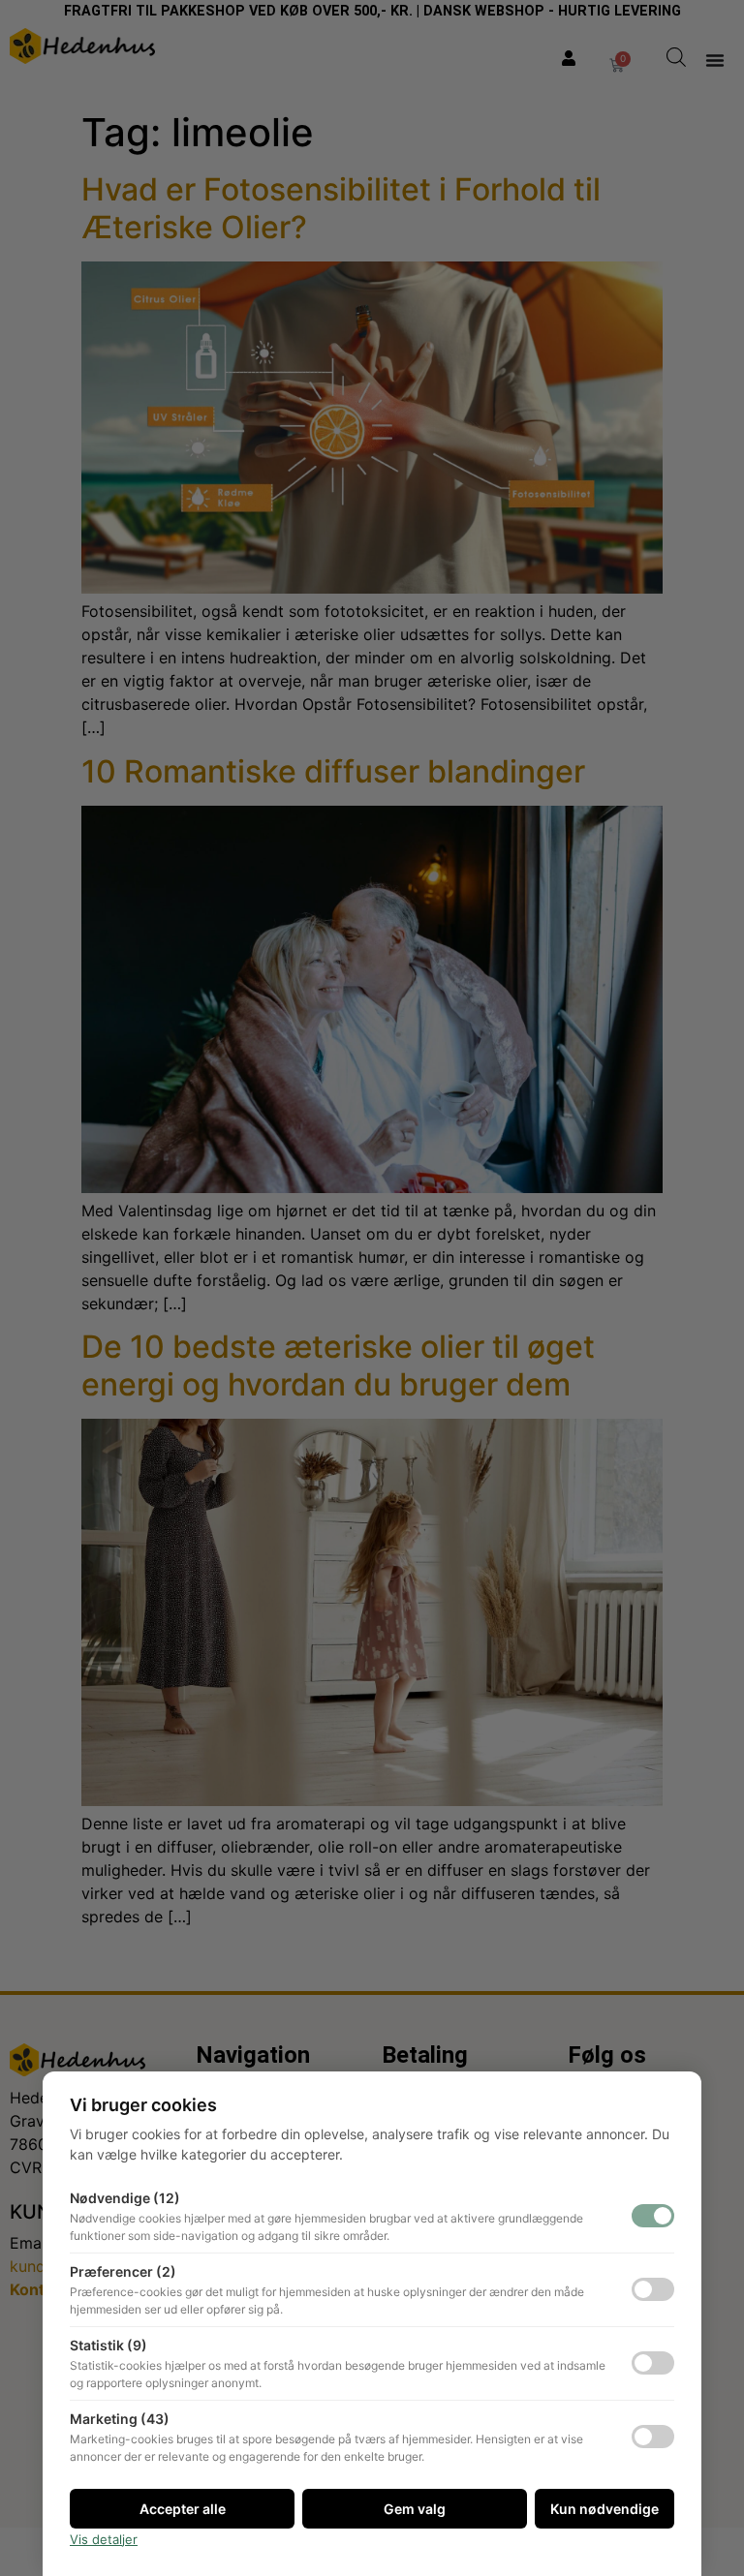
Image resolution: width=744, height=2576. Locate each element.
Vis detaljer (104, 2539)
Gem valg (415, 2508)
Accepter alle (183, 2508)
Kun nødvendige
::::
◆ Exercise requirements
The result should be an exact copy of the material, containing no pictures.

◆ Final answer
Image resolution: width=744, height=2576. Locate each element.
Vis detaljer (104, 2539)
Gem valg (415, 2508)
Accepter alle (183, 2508)
Kun nødvendige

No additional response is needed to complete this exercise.